The classical liberal order leaves space for tradition in two ways. First, it justifies a state which has its object only providing the public goods that the family and the market cannot provide. As a result, the state has no business imposing wide ranging obligations that may burden traditional practices, so long as those practices do not interfere with these relatively few public goods, like the rule of the law, national defense and the regulation of substantial externalities, like pollution, that the state provides.
Second, classical liberalism recognizes that mediating institutions, like churches and mutual aid societies, are themselves important producers of public goods. It is these mediating institutions that are best at handing down traditions from generation to generation.

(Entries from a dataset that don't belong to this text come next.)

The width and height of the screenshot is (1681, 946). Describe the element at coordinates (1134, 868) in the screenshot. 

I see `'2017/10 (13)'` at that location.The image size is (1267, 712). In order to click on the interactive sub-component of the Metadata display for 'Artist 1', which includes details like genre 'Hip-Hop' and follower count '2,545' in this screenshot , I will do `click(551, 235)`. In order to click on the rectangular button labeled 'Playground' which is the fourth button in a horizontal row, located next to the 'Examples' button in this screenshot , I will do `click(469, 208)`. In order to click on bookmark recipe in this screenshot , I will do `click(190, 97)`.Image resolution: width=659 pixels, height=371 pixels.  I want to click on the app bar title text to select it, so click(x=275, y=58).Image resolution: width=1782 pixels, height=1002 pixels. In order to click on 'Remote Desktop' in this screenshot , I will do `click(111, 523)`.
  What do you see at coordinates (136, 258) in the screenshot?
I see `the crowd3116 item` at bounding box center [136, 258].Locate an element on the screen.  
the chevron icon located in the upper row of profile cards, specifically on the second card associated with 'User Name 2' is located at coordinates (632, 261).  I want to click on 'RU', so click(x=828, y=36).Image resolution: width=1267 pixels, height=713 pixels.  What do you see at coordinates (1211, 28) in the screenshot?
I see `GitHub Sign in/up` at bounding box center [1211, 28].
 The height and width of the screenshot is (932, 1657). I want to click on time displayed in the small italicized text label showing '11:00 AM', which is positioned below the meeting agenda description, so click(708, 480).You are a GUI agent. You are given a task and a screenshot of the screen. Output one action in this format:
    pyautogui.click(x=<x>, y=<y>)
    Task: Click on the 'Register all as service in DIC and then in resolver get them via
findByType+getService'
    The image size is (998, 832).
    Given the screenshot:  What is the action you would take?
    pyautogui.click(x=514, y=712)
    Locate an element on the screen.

A classical liberal constitution in fact provides special protection for religious exercise and free association in part to facilitate these institutions and reduce the need for the state to use its coercive power to produce public goods. The exercise of state power on behalf of public goods has many downsides, because citizens have such trouble controlling their agents through voting. Thus, the state is always in danger of becoming a movable feast of rent-seeking. Mediating institutions can, in contrast, be controlled though exit. Members won’t put up with others free riding on them.
Nevertheless, at the conference interesting objections were raised based on the view that classical liberalism is not ultimately coherent and inevitably yields to a left liberalism which justifies a large state devoted to social engineering and much less friendly to tradition and mediating institutions. The reason for the slippage is that liberalism seeks to protect autonomy—really the liberation of the self—and comes to see many of the mediating institutions, particularly religion, as preventing the free choices of individuals. Thus, to give an example, left liberalism wants to have the state run education to make sure that young people have the choice of whether to continue with the traditions of their parents. That was the basis of Justice Douglas’s opinion in Wisconsin v. Yoder, where he argued that the state must be permitted to educate Amish children through high school even if that education harms the Amish way of life.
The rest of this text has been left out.